» **Selected extract**:
- - - - - - -

“As Much As Desired at the Preferred Time!”
A system for modulating peptide accessibility was developed.
The system can contribute to patient-customized immunotherapy through the remote control of peptide accessibility.
The research results of Professor Kang Hee-min were published in the Journal of the American Chemical Society as a cover article.

▲ (Left) Kim Yu-ri (first author, a student in the Master’s and Doctoral Degree Combined Program) and (right) Professor Kang Hee-min (corresponding author).

Professor Kang Hee-min’s group in the Department of Materials Science and Engineering at Korea University (KU President, Chung Jin Taek) developed a system capable of controlling the immune responses in the body through the remote control of peptide accessibility.
* Title of article : Manipulating Nanoparticle Aggregates Regulates Receptor-Ligand Binding in Macrophages

The results obtained by Professor Kang Hee-min’s group (first author: Kim Yu-ri, a student in the Master’s and Doctoral Degree Combined Program) were published online in the Journal of the American Chemical Society (IF: 15.419) as a cover article on March 12.

* This study was supported by the Basic Research Program (New Researcher Program) funded by the Ministry of Science and ICT and the National Research Foundation of Korea.


▲A schematic representation of the peptide accessibility control system depending on the size of the inorganic nanoparticle aggregate materials and remote control of their height.

- - - - - - -

» **Task to carry out**: Write the next part of the Korea University news item on the remote control of peptide accessibility, starting after the schematic caption that ends it.

» **Data extracts**:
- - - - - - -

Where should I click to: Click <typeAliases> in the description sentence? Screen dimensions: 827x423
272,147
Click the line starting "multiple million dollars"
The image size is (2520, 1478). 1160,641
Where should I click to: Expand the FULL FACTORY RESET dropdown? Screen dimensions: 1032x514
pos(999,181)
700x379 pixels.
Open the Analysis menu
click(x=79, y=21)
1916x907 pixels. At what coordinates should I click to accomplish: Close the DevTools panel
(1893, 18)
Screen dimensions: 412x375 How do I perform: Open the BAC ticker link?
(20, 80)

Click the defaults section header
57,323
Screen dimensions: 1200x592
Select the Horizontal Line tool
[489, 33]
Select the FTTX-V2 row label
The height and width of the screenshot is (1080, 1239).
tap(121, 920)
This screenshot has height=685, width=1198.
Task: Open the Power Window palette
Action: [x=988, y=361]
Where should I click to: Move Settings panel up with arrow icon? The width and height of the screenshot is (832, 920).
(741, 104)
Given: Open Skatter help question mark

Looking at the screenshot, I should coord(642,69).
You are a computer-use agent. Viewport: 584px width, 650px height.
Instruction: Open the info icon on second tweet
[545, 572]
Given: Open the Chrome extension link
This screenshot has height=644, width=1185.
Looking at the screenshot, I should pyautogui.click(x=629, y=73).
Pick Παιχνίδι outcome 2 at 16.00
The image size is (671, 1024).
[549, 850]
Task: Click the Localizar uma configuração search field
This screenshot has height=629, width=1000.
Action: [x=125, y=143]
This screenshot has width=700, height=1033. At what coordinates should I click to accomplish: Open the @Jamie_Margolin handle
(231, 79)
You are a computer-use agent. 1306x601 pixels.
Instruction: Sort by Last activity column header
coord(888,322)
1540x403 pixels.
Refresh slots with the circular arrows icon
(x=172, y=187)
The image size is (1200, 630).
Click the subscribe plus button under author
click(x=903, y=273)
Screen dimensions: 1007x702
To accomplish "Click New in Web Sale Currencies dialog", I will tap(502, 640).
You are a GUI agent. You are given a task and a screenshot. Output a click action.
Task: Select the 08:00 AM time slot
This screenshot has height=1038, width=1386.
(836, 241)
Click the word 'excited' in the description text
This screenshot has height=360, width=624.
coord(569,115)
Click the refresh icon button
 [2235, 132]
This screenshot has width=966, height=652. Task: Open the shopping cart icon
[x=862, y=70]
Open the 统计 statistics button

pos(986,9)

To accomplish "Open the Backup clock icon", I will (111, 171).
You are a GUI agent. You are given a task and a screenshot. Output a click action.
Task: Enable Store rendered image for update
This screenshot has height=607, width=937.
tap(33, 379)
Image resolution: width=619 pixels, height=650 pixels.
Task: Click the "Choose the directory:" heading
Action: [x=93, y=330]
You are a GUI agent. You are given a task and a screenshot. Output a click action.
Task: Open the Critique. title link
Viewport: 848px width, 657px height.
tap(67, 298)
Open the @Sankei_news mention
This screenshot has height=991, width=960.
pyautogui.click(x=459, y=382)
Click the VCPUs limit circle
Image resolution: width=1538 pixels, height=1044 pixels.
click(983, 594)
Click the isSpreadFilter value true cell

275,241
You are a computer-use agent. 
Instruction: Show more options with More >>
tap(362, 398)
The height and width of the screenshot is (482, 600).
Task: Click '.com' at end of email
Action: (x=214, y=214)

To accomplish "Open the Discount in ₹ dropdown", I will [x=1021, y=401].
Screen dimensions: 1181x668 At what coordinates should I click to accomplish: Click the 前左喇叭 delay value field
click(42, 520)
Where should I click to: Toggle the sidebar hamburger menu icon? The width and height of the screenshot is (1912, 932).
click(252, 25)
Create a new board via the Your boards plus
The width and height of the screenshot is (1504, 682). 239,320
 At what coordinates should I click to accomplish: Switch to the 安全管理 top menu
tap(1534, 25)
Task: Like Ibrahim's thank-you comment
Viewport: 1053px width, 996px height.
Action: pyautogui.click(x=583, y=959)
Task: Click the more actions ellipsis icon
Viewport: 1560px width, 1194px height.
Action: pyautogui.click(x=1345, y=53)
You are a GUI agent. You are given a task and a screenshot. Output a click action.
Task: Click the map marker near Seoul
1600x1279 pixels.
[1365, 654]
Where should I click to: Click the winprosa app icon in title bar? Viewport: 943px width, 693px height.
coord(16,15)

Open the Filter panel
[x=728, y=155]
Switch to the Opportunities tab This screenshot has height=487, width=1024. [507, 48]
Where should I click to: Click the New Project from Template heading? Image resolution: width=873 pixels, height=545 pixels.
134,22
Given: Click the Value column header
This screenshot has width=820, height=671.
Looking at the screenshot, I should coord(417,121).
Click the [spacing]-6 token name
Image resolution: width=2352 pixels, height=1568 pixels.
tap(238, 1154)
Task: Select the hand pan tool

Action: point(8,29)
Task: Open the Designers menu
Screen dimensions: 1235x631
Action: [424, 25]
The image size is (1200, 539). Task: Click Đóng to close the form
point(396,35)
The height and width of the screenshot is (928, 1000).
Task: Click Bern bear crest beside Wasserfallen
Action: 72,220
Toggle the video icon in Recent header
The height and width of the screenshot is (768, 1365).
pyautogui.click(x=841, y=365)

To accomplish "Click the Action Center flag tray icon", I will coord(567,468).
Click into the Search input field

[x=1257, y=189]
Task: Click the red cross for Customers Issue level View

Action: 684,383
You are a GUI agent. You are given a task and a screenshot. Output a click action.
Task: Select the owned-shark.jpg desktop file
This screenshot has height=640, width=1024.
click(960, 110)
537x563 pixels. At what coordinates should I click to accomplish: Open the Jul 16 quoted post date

- - - - - - -

» **Answer area**:
There are many stages from immune response to tissue healing; therefore, effective immunotherapy requires appropriate control of the immune responses at each stage.

Previous studies have attempted to control the immune response by using external stimuli, including pH change, ultrasound, and light, but it was difficult to control the cellular responses reversibly. In addition, the external stimuli or materials used in the previous studies were not biocompatible and thus may be harmful to the body. Other studies attempted to control the immune responses by using a biocompatible external magnetic field, but the dichotomous control of the peptide accessibility limited the overall control of diverse immune responses.

To control the body’s immune responses by means of a biocompatible system with various modes, Professor Kang’s group bound cell-adhesive peptides onto the surface of biomaterials and attached ‘external stimuli-sensitive inorganic nanoparticle aggregate materials’ that can be synthesized in various sizes. The research group found that attaching the inorganic nanoparticle aggregate materials onto the biomaterial surface of the same cell-adhesive peptide density allowed for the control of the peptide accessibility depending on the size of the inorganic nanoparticle aggregate materials.

In addition, they found that the peptide accessibility can be controlled by regulating the height of the inorganic nanoparticle aggregate materials on the biomaterial surface by using a permanent magnet to govern the macrophage behavior, which plays a critical role in early immune responses.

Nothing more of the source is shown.